Drei Dinge werden jedem, der diese vierte Partie zwischen den Edmonton Oilers mit dem Deutschen Leon Draisaitl und Colorado Avalanche verfolgt hat, in Erinnerung bleiben. Erstens: das Ende. 5:5 stand es nach regulärer Spielzeit; in der Verlängerung dann: Tor Colorado. Aber: War der Stock von Artturi Lehkonen zu hoch? Kanadische Eishockeyzuschauer, die den Atem anhalten, werden in ihrer Erhabenheit nur vom Gesang russischer Männerchöre übertroffen; trauernde kanadische Eishockey-Fans nur von trauernden Fußball-Fans aus Südamerika.
Also: gebanntes Bangen und dann tiefe Trauer. Der Treffer zählte, Colorado gewann 6:5 und damit die Halbfinalserie, die viel spannender war, als es das Ergebnis (4:0) vermuten lässt. Im Finale trifft Colorado auf den Sieger der Serie Tampa Bay Lightning gegen New York Rangers, vor dem Spiel an diesem Dienstag hatte Titelverteidiger Lightning auf 1:2 verkürzt. Edmonton dagegen ist ausgeschieden.
Was außerdem niemand vergessen wird: die vier Vorlagen von Oilers-Angreifer Draisaitl. 25 Zuspiele mit anschließendem Torerfolg hat er in nur 16 Playoff-Partien geschafft, so viele wie noch kein anderer Spieler in der NHL-Geschichte in derart wenigen Begegnungen. Den ewigen Rekord hält Wayne Gretzky (31 in 19 Partien, 1988), und so ziemlich alle sind sich sicher: Dieser Rekord wäre gefallen, hätten die Edmonton Oilers das Finale erreicht. Doch das verfehlten sie, und wer Draisaitl kennt, der weiß, wie schnuppe ihm solche individuellen Statistiken sind.

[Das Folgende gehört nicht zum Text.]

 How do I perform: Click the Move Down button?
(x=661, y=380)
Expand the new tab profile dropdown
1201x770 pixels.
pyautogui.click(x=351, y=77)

Draisaitl plagt sich trotz Verletzung durch die Playoffs
Er will diesen Cup, unbedingt, und das führt zur dritten Sache, die keiner wird vergessen können: warum in aller Welt dieser Leon Draisaitl überhaupt noch auf dem Eis war. Er plagt sich seit Ende der regulären Saison mit einer Verletzung am Fuß, die während der Playoffs schlimmer wurde - so schlimm, dass die Oilers darauf verzichteten, eine genaue Diagnose zu veröffentlichen. Eishockey-Profis sind harte Hunde, gerade in den NHL-Playoffs, keiner will da aussetzen.
In einer Pause während Spiel vier war dann aber der Leidensweg von Draisaitl zu sehen: umgeknickt mit dem ohnehin lädierten Köchel; ein Puck mit voller Geschwindigkeit gegen den Oberschenkel; ein Bodycheck gegen die linke Hand; noch ein Puck, diesmal gegen die Hand; nochmal umgeknickt. Zwischenzeitlich schleppte sich Draisaitl zur Bank und von dort aus in die Umkleidekabine; ein paar Minuten später kehrte er aufs Eis zurück - und legte einen Treffer auf.
Draisaitl ist ein begnadeter Torschütze, das war allen klar in der NHL. In diesen Playoffs zeigte er zudem, was für ein Spielmacher er mittlerweile ist - und was für ein harter Hund. Er selbst redet nicht so gerne über sich und seine Leistungen, also sei am Ende seiner Saison gesagt: Er hat unvergessliche Momente geliefert, und das dürfte er auch künftig tun. Was man nämlich nicht vergessen sollte: Draisaitl ist erst 26 Jahre alt. All die Wunden dürften bis zum Start der nächsten Saison verheilt sein.